Condon has gathered together an impressive supporting cast to accompany the leading two actors. Peter Sarsgaard continues to mark himself out as a character actor to watch. In another fine performance as Kinsey's friend, assistant and lover Clyde Martin, he displays all the maturity and skill needed for a demanding role like this. Chris O'Donnell finally gets a decent role as researcher Wardell Pomeroy and the same can be said for Timothy Hutton as Paul Gebhard. There are also some standout performances from John Lithgow as Kinsey's father, Oliver Platt as Dean Herman Wells, Tim Curry as Thurman Rice and a disturbing performance William Sadler as Kenneth Braun.

'Kinsey' is a fascinating insight into a true pioneer. Without Kinsey contribution to the world we could have still been in the dark ages were sex is concerned, so this is a story that needed to be told. With excellent performances throughout and Condon's eye for the visual, character development and skill with the script, he makes the subject one that you can't help but been intrigued by.


Presented in Anamorphic Widescreen 2.35:1 with Dolby Digital 5.1 surround sound, the movie is presented well.

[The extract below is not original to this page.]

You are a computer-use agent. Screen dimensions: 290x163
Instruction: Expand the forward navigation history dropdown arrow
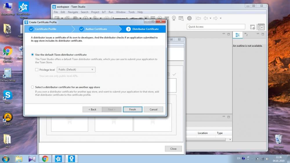tap(221, 18)
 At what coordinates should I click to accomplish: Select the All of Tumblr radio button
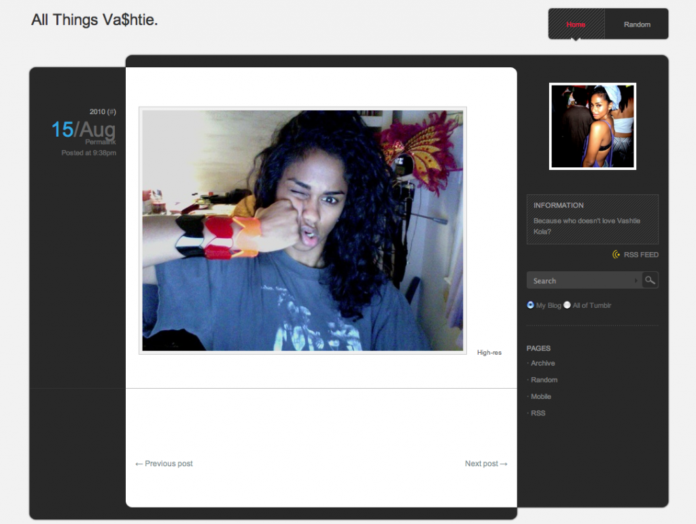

Deleted Scenes (23.49 mins)
Entitled 'Sex History Parts 1, 2, 3, 4, 5, 6 & 7', 'Chemistry & Cooking', 'Miner's Lettuce', 'Dinner with Kinsey's', 'Need for a sex course', 'Rice complains to Wells', 'Giving up the marriage course', 'Training the team', 'Astounding', 'Speaking in code', 'Braun phone call', 'Huntington Hartford/New York Times' and 'Original ending', these deleted or extended scenes have optional commentary by writer/director Bill Condon.

Commentary with writer/director Bill Condon
In a change from the usual commentary track approach, Bill Condon basically talks for the entire length of the film, telling you the story of how the movie was made. Revealing facts about the evolution of the script, the amount of research he had to do and his approach to the biopic, the writer/director talks passionately about the Kinsey and the movie. This is a good listen and a change from the usual slapping on the back and far too positive tracks that grace many a DVD.

Gag Reel (2.51 mins)
Here you can see that even the most accomplished actors can make a hash of their lines every now and again.

Inside Look
A behind the scenes look at 'Kingdom of Heaven' and 'Sideways'.

Previews of 'Kingdom of Heaven', 'Melinda & Melinda', 'The Chorus' and 'Fantastic 4'


Fox have done another good job with the DVD release of 'Kinsey'. Bill Condon's commentary track is very good, as is the deleted scenes but a few interviews with the cast wouldn't have gone a miss. Fans will be pleased with the DVD package however.